SET TASK >>
Reproduce each of the items below line for line, with no changes to wording, spacing, or punctuation.

RECORDS SHOWN >>

-*-

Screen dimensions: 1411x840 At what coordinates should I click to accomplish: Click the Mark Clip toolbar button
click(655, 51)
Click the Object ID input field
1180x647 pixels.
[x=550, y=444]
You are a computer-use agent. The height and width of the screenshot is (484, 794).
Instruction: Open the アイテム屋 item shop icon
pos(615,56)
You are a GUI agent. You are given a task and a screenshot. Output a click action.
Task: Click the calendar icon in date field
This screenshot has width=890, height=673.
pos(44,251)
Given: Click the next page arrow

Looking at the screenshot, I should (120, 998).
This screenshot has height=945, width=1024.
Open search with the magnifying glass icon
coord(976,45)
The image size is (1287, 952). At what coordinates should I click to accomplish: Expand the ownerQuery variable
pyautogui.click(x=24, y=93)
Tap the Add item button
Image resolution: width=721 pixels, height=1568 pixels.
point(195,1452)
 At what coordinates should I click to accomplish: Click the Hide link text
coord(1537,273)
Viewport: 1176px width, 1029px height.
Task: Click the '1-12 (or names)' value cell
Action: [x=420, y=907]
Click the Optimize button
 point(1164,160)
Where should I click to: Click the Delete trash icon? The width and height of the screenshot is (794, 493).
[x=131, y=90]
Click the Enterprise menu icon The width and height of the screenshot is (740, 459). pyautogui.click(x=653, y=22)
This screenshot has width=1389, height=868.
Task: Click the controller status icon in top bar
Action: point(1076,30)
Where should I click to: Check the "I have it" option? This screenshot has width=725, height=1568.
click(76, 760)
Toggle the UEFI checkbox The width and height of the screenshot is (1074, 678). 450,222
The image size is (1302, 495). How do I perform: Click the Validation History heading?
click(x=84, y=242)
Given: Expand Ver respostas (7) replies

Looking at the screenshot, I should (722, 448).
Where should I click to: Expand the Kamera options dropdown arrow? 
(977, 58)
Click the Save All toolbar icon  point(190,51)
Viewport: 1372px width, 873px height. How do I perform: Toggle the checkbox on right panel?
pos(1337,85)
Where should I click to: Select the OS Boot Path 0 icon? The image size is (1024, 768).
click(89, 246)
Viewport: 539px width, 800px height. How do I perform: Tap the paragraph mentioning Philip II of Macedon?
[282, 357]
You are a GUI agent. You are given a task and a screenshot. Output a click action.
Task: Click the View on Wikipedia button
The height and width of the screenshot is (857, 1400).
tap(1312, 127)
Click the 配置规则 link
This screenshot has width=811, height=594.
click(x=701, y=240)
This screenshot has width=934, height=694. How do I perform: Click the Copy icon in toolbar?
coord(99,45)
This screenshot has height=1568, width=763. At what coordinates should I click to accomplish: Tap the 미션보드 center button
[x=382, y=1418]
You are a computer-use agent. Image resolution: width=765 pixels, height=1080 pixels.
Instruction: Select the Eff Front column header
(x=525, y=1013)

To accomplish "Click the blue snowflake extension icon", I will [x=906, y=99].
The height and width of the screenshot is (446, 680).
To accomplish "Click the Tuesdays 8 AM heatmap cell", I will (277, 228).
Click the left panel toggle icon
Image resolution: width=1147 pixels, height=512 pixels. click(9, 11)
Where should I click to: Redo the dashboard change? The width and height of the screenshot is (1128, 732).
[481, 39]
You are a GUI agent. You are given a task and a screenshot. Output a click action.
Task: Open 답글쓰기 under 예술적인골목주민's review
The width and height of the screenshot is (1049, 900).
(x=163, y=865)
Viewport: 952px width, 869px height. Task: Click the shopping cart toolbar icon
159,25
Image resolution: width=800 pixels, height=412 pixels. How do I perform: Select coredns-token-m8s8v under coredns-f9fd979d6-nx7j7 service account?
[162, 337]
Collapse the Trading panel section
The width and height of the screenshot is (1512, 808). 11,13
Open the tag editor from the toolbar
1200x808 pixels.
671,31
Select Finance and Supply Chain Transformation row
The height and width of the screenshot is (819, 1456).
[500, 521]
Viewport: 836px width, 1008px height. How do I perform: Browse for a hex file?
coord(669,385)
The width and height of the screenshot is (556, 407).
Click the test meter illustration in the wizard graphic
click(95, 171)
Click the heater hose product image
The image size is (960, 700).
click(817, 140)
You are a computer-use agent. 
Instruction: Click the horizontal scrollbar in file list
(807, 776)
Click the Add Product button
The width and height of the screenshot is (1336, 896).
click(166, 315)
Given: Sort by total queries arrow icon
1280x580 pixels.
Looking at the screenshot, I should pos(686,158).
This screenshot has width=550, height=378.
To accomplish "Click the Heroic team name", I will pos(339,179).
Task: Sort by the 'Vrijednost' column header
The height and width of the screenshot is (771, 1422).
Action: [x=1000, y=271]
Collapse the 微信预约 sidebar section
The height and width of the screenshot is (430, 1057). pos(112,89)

-*-

COMPLETE OUTPUT >>
Screen dimensions: 1411x840 At what coordinates should I click to accomplish: Click the Mark Clip toolbar button
click(655, 51)
Click the Object ID input field
1180x647 pixels.
[x=550, y=444]
You are a computer-use agent. The height and width of the screenshot is (484, 794).
Instruction: Open the アイテム屋 item shop icon
pos(615,56)
You are a GUI agent. You are given a task and a screenshot. Output a click action.
Task: Click the calendar icon in date field
This screenshot has width=890, height=673.
pos(44,251)
Given: Click the next page arrow

Looking at the screenshot, I should (120, 998).
This screenshot has height=945, width=1024.
Open search with the magnifying glass icon
coord(976,45)
The image size is (1287, 952). At what coordinates should I click to accomplish: Expand the ownerQuery variable
pyautogui.click(x=24, y=93)
Tap the Add item button
Image resolution: width=721 pixels, height=1568 pixels.
point(195,1452)
 At what coordinates should I click to accomplish: Click the Hide link text
coord(1537,273)
Viewport: 1176px width, 1029px height.
Task: Click the '1-12 (or names)' value cell
Action: [x=420, y=907]
Click the Optimize button
 point(1164,160)
Where should I click to: Click the Delete trash icon? The width and height of the screenshot is (794, 493).
[x=131, y=90]
Click the Enterprise menu icon The width and height of the screenshot is (740, 459). pyautogui.click(x=653, y=22)
This screenshot has width=1389, height=868.
Task: Click the controller status icon in top bar
Action: point(1076,30)
Where should I click to: Check the "I have it" option? This screenshot has width=725, height=1568.
click(76, 760)
Toggle the UEFI checkbox The width and height of the screenshot is (1074, 678). 450,222
The image size is (1302, 495). How do I perform: Click the Validation History heading?
click(x=84, y=242)
Given: Expand Ver respostas (7) replies

Looking at the screenshot, I should (722, 448).
Where should I click to: Expand the Kamera options dropdown arrow? 
(977, 58)
Click the Save All toolbar icon  point(190,51)
Viewport: 1372px width, 873px height. How do I perform: Toggle the checkbox on right panel?
pos(1337,85)
Where should I click to: Select the OS Boot Path 0 icon? The image size is (1024, 768).
click(89, 246)
Viewport: 539px width, 800px height. How do I perform: Tap the paragraph mentioning Philip II of Macedon?
[282, 357]
You are a GUI agent. You are given a task and a screenshot. Output a click action.
Task: Click the View on Wikipedia button
The height and width of the screenshot is (857, 1400).
tap(1312, 127)
Click the 配置规则 link
This screenshot has width=811, height=594.
click(x=701, y=240)
This screenshot has width=934, height=694. How do I perform: Click the Copy icon in toolbar?
coord(99,45)
This screenshot has height=1568, width=763. At what coordinates should I click to accomplish: Tap the 미션보드 center button
[x=382, y=1418]
You are a computer-use agent. Image resolution: width=765 pixels, height=1080 pixels.
Instruction: Select the Eff Front column header
(x=525, y=1013)

To accomplish "Click the blue snowflake extension icon", I will [x=906, y=99].
The height and width of the screenshot is (446, 680).
To accomplish "Click the Tuesdays 8 AM heatmap cell", I will (277, 228).
Click the left panel toggle icon
Image resolution: width=1147 pixels, height=512 pixels. click(9, 11)
Where should I click to: Redo the dashboard change? The width and height of the screenshot is (1128, 732).
[481, 39]
You are a GUI agent. You are given a task and a screenshot. Output a click action.
Task: Open 답글쓰기 under 예술적인골목주민's review
The width and height of the screenshot is (1049, 900).
(x=163, y=865)
Viewport: 952px width, 869px height. Task: Click the shopping cart toolbar icon
159,25
Image resolution: width=800 pixels, height=412 pixels. How do I perform: Select coredns-token-m8s8v under coredns-f9fd979d6-nx7j7 service account?
[162, 337]
Collapse the Trading panel section
The width and height of the screenshot is (1512, 808). 11,13
Open the tag editor from the toolbar
1200x808 pixels.
671,31
Select Finance and Supply Chain Transformation row
The height and width of the screenshot is (819, 1456).
[500, 521]
Viewport: 836px width, 1008px height. How do I perform: Browse for a hex file?
coord(669,385)
The width and height of the screenshot is (556, 407).
Click the test meter illustration in the wizard graphic
click(95, 171)
Click the heater hose product image
The image size is (960, 700).
click(817, 140)
You are a computer-use agent. 
Instruction: Click the horizontal scrollbar in file list
(807, 776)
Click the Add Product button
The width and height of the screenshot is (1336, 896).
click(166, 315)
Given: Sort by total queries arrow icon
1280x580 pixels.
Looking at the screenshot, I should pos(686,158).
This screenshot has width=550, height=378.
To accomplish "Click the Heroic team name", I will pos(339,179).
Task: Sort by the 'Vrijednost' column header
The height and width of the screenshot is (771, 1422).
Action: [x=1000, y=271]
Collapse the 微信预约 sidebar section
The height and width of the screenshot is (430, 1057). pos(112,89)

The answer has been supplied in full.